Nevertheless, the stalking argument got me to thinking: If the Twilight movies are, in fact, guilty of celebrating one amorous demon’s inexcusable behavior, perhaps they’re not the only popular romantic movies to do so. Looking back, I found any number of films in which some of the most celebrated heroes of movie history behave badly enough to risk inviting serious scrutiny, if not downright condemnation, from the love police. Here are just a dozen. Can you think of others?

1. The Graduate (1967) As Benjamin Braddock, a sexually befuddled, anti-plastic, dazed and confused youth-culture explorer (otherwise known as…a stalker!), Dustin Hoffman tracks Katherine Ross’s Elaine all the way to Berkeley, where he keeps pestering her on campus. Finally, he follows her to her wedding and disrupts it by screaming like a madman. Do not try anything like this abhorrent behavior in pursuit of your own true love.

2. The Public Enemy (1931) In which James Cagney, as a charismatic live-wire gangster, keeps girlfriend Mae Clark in line by shoving a raw grapefruit right into her kisser. A clear-cut glorification of domestic abuse.
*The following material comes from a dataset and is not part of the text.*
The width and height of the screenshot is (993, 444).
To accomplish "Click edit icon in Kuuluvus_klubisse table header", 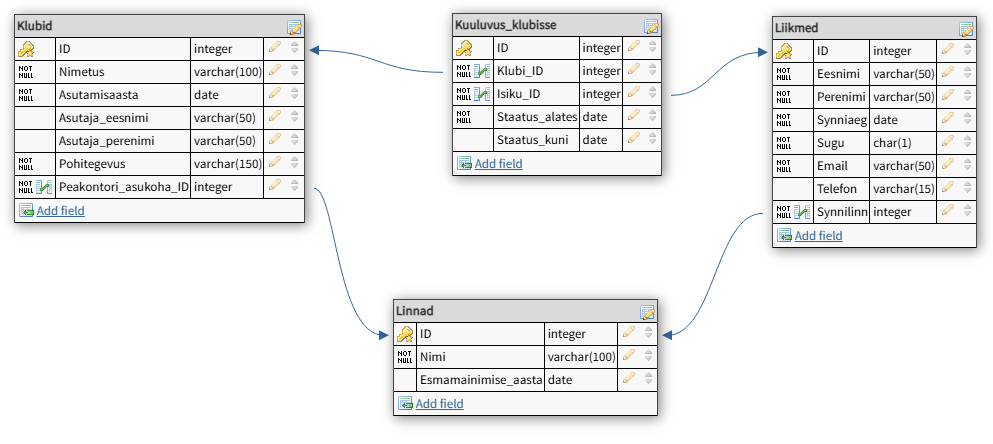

3. Manhattan (1979) Woody Allen makes no apologies for the fact that his character, a 42-year-old celebrity comedy writer, is dating a 17-year-old Dalton student (Mariel Hemingway). Allen treats their relationship as the “purest” one in the movie, when it is in fact a pure and actionable case of statutory rape.

4. Vertigo (1958) James Stewart, having watched his true love (Kim Novak) plunge to her death from a chapel rooftop, finds her duplicate and begins to date her — a freakish rerun of his infatuation that’s not complete until he forces her to dress up exactly as before. In the process, he reveals himself to be a torturously obsessive image fetishist, a veritable dictator of the male gaze. Otherwise known as a perv.

5. Pretty Woman (1990) Wealthy business dude Richard Gere pays happy prostitute Julia Roberts around the clock so that she’ll spend the entire movie with him. And the thing is, she likes the work — especially when they go shopping for clothes. Need I say more about this tawdry misogynistic charade?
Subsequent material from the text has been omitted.